> Task: Copy each line of the data beneath in which the word "video" appears.

> Data supplied:
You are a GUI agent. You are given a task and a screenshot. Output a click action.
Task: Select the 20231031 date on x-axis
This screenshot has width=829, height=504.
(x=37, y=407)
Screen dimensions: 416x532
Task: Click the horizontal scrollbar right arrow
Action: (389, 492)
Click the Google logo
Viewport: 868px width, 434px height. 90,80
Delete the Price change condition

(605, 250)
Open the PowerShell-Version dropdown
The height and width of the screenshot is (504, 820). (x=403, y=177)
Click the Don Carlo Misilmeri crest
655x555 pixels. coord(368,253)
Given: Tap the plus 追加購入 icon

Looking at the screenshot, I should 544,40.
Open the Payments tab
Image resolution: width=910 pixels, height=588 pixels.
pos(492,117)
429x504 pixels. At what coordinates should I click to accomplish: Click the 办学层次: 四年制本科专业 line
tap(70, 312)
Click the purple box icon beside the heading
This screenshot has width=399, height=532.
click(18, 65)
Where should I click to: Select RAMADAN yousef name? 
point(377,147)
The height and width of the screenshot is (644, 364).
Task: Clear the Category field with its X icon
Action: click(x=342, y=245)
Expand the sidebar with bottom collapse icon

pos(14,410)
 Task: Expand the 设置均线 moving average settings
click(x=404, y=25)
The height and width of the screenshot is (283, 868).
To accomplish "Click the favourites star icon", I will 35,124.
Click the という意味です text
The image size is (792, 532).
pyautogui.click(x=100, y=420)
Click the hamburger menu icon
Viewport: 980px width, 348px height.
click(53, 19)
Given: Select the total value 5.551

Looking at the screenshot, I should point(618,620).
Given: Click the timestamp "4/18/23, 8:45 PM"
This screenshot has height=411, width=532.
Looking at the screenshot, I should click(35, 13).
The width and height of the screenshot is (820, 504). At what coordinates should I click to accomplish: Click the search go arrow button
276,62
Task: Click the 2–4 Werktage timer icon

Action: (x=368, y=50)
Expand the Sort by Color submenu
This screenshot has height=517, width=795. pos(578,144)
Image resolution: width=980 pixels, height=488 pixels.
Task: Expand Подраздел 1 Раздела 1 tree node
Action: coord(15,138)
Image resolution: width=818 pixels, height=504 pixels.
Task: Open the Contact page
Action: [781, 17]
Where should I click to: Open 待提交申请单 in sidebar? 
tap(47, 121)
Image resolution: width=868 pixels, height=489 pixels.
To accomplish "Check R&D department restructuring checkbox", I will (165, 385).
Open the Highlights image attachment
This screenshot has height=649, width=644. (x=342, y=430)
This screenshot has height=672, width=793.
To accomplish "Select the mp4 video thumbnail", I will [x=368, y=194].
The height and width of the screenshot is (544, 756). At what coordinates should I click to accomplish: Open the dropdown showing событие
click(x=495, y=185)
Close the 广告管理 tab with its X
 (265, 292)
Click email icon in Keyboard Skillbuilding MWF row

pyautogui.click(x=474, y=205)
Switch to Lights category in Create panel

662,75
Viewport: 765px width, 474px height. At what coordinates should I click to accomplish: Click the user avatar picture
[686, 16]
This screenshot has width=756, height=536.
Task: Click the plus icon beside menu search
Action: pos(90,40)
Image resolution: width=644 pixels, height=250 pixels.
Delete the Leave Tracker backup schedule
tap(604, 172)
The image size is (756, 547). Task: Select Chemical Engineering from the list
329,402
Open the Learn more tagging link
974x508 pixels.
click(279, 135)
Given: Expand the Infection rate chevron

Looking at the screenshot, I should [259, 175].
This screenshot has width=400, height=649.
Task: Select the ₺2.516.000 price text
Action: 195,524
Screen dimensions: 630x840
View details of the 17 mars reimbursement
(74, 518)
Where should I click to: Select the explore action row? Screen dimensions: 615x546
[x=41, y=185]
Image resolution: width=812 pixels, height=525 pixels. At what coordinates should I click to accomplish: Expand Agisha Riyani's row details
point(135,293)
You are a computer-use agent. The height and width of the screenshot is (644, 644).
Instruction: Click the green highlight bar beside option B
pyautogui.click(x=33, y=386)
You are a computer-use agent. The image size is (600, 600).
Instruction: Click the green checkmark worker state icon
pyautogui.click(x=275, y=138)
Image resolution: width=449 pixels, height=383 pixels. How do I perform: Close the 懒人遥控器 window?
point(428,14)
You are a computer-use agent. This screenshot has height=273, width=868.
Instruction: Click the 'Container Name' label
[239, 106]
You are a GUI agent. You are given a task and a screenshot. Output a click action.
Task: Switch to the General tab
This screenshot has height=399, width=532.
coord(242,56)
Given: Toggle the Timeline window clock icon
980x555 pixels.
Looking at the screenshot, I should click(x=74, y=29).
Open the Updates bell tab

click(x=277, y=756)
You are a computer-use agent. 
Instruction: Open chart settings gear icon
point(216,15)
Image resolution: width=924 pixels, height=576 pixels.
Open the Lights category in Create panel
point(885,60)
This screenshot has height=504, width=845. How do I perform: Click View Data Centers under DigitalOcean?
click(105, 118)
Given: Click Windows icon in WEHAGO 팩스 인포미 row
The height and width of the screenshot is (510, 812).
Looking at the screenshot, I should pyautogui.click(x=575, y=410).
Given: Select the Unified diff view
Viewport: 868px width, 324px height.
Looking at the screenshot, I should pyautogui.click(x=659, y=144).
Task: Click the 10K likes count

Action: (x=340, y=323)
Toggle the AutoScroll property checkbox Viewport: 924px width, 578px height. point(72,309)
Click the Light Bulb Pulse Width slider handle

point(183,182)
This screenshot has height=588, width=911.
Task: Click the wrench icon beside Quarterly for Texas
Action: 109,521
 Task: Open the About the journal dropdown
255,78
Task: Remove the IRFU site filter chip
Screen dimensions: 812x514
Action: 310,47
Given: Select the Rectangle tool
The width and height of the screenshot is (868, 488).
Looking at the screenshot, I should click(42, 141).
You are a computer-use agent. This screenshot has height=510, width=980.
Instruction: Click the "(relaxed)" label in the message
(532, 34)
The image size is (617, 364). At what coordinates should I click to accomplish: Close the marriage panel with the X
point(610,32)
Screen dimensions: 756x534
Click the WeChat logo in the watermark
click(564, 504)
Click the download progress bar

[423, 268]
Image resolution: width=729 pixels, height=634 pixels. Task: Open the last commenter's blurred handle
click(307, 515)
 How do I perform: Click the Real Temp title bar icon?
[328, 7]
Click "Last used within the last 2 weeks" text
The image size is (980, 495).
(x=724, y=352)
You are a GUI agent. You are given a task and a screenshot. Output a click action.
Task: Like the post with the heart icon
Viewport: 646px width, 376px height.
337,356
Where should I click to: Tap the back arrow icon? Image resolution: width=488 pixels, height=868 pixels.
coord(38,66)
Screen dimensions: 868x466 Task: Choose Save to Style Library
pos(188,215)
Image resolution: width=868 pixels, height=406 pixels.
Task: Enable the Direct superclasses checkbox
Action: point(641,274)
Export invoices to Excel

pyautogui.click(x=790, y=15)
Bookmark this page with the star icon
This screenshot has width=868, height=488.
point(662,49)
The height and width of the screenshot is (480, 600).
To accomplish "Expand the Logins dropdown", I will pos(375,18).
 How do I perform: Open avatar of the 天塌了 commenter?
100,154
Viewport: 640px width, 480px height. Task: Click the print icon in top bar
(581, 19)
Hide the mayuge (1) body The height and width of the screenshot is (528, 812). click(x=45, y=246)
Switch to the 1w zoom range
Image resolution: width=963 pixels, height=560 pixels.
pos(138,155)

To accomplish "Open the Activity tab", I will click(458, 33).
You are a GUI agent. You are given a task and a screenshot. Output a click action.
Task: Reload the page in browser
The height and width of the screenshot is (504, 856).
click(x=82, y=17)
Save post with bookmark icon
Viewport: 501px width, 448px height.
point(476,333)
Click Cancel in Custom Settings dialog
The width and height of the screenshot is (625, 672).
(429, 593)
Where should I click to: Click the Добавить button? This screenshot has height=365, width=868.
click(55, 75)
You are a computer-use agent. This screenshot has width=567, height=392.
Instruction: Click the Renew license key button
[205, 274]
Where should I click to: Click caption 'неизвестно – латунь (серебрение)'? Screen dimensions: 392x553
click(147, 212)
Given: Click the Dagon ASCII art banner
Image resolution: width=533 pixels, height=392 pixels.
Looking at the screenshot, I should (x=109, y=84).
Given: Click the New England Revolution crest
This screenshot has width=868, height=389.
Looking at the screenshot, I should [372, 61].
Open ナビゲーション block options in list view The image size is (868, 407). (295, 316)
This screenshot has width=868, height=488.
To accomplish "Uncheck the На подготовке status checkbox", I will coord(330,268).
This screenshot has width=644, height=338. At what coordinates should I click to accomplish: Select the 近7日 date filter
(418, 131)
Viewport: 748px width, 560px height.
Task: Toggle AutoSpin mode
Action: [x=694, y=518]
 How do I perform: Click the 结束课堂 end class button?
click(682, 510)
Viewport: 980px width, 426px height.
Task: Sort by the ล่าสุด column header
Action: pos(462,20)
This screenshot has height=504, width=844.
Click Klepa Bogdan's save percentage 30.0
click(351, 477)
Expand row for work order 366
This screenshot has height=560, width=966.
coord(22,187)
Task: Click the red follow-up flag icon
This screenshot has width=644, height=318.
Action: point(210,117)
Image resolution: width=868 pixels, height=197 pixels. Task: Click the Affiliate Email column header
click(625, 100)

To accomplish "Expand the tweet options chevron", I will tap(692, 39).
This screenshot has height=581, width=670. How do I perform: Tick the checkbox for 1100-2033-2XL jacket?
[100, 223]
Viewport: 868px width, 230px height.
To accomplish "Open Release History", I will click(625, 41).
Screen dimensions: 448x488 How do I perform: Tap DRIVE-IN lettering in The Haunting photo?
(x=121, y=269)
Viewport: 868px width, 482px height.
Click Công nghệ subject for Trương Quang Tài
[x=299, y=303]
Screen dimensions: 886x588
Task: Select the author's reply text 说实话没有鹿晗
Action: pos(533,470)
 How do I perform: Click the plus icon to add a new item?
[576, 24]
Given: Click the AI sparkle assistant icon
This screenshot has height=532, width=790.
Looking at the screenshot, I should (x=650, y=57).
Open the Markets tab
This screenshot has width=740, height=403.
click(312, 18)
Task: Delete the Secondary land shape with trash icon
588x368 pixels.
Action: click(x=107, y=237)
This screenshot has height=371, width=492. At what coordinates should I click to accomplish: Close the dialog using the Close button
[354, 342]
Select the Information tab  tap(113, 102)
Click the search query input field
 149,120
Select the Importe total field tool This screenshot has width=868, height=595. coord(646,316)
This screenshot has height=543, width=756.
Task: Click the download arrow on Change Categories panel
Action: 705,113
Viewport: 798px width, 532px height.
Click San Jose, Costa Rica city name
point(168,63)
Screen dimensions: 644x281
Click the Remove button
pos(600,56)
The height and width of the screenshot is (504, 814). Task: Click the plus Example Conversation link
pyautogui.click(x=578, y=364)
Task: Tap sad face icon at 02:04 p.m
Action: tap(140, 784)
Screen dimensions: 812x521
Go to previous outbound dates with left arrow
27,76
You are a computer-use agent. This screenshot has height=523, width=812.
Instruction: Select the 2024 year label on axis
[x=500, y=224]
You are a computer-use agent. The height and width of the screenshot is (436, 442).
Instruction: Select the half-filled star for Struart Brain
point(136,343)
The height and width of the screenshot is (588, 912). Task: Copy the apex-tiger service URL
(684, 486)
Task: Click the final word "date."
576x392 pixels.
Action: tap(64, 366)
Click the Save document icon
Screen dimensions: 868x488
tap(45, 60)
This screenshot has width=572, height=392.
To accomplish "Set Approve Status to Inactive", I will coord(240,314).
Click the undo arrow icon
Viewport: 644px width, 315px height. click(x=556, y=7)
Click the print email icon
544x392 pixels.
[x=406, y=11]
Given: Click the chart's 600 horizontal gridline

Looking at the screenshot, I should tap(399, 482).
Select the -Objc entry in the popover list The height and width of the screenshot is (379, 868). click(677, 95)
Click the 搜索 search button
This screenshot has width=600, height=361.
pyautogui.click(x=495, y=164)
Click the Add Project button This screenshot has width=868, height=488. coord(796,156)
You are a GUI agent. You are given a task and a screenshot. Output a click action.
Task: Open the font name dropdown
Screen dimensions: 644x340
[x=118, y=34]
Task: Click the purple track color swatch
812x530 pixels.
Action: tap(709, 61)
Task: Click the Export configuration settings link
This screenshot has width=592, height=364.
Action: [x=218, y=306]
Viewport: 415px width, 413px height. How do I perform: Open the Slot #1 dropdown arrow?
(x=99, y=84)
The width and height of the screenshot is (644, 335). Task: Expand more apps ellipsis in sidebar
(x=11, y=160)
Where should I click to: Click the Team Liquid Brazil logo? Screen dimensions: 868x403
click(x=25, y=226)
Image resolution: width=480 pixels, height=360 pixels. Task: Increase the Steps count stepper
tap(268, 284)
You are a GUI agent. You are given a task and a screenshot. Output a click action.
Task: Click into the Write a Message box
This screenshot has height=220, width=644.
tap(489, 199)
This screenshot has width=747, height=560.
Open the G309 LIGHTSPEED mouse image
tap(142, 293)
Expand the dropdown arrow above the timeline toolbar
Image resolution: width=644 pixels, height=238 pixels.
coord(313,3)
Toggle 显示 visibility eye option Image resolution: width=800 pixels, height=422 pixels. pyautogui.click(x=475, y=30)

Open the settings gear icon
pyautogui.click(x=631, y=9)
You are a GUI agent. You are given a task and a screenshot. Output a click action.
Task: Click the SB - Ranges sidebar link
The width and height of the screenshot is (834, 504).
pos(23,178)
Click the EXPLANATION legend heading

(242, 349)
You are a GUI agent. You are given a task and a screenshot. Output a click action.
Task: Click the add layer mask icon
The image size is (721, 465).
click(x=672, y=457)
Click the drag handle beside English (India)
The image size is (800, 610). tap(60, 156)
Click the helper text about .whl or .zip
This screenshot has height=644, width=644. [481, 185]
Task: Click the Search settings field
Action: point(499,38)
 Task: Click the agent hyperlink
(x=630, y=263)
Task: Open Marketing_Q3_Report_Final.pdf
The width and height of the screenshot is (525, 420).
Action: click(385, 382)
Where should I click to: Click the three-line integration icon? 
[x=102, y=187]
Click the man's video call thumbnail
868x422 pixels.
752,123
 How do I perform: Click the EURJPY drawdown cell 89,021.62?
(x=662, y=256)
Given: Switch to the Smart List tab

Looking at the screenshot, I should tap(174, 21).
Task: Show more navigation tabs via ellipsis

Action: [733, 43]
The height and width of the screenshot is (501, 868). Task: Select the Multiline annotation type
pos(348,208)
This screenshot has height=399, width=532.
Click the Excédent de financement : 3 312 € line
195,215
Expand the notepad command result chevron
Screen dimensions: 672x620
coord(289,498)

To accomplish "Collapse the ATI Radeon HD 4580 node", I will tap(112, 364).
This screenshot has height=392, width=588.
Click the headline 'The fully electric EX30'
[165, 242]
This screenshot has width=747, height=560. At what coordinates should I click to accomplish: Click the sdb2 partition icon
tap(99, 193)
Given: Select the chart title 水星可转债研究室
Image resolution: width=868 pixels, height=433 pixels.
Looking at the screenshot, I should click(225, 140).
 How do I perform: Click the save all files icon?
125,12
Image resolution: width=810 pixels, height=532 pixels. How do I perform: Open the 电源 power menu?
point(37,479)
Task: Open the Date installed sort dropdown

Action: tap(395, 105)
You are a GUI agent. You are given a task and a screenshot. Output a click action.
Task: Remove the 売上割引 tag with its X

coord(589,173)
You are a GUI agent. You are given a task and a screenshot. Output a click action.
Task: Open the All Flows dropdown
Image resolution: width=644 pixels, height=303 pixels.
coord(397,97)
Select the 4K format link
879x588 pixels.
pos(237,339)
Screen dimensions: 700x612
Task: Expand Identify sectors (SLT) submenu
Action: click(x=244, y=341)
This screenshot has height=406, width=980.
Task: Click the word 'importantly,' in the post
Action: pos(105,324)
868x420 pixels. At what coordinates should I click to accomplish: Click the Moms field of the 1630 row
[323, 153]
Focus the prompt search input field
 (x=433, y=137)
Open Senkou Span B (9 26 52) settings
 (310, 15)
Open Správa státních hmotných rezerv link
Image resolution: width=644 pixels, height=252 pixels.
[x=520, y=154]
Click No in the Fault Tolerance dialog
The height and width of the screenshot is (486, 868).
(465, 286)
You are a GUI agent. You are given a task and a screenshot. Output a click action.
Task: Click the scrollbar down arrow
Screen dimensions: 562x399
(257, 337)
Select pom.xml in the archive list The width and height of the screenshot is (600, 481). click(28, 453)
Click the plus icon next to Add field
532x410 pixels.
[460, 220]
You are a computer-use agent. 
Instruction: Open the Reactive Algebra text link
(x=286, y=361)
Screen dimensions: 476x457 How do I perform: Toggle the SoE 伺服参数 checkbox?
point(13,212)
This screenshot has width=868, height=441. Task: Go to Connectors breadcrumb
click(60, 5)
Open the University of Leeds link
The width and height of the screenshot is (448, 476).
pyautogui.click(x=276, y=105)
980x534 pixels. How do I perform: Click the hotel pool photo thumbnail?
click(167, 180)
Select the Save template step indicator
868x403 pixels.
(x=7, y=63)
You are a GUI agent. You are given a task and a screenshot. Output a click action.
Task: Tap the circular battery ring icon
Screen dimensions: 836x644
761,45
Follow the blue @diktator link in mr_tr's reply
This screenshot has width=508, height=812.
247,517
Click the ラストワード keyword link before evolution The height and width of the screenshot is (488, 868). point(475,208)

> Response area:
To accomplish "Select the mp4 video thumbnail", I will [x=368, y=194].
Click the man's video call thumbnail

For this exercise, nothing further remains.